Thanks for the tip, performance is not an issue here. This routine is only run until input file is over.

FortranFan wrote:

Note the Fortran standard essentially places all the responsibility on the coder [...]

  1. AVOID components in derived types ('classes') with POINTER attribute; adopt the ALLOCATABLE attribute instead
  2. if [...] not feasible, implement DEFINED assignments[...].  Also implement FINAL [...] with the necessary cleanup steps [...]
  3. If you still notice issues[...],submit support requests at the Intel OSC[...]

By the way, note the DEALLOCATE statement on line 15 in the code in the original post is superfluous; [...]

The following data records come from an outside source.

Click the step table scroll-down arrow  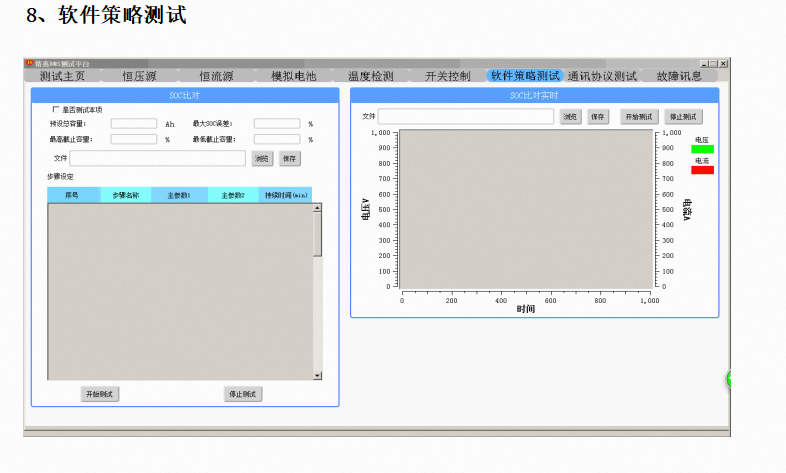[x=318, y=375]
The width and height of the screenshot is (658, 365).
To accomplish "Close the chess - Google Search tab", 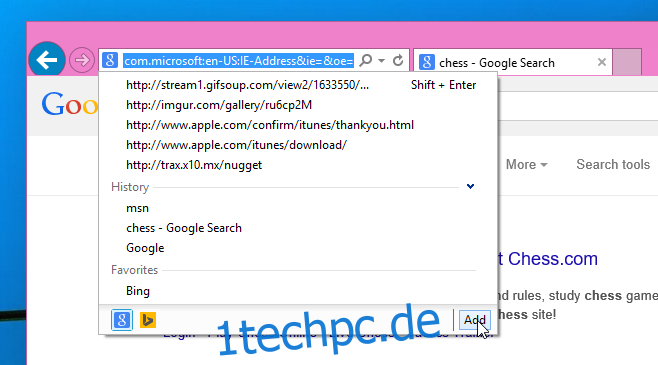I will (602, 62).
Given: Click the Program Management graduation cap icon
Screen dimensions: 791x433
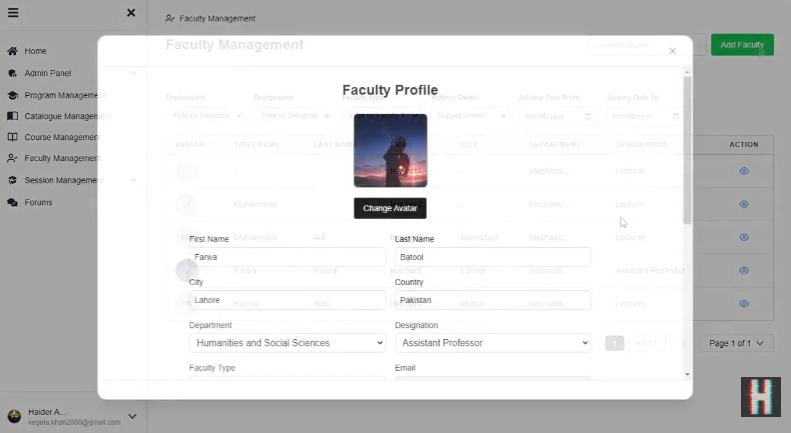Looking at the screenshot, I should pos(12,95).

Separately you may want to review this thread in detail: https://software.intel.com/en-us/forums/intel-visual-fortran-compiler-fo...

Thanks for very useful comments. all I want is same instance of objects:

segment objects create elements, one segment can belong to two elements. what happens to one segment should affect both elements.

using pointers was my solution. so each element have segment pointer that points to the corresponding segment object in segments array (sarSegments).

Using pointers is the only solution I can think of. In most other OOP languages the class objects are automatically same instance I think.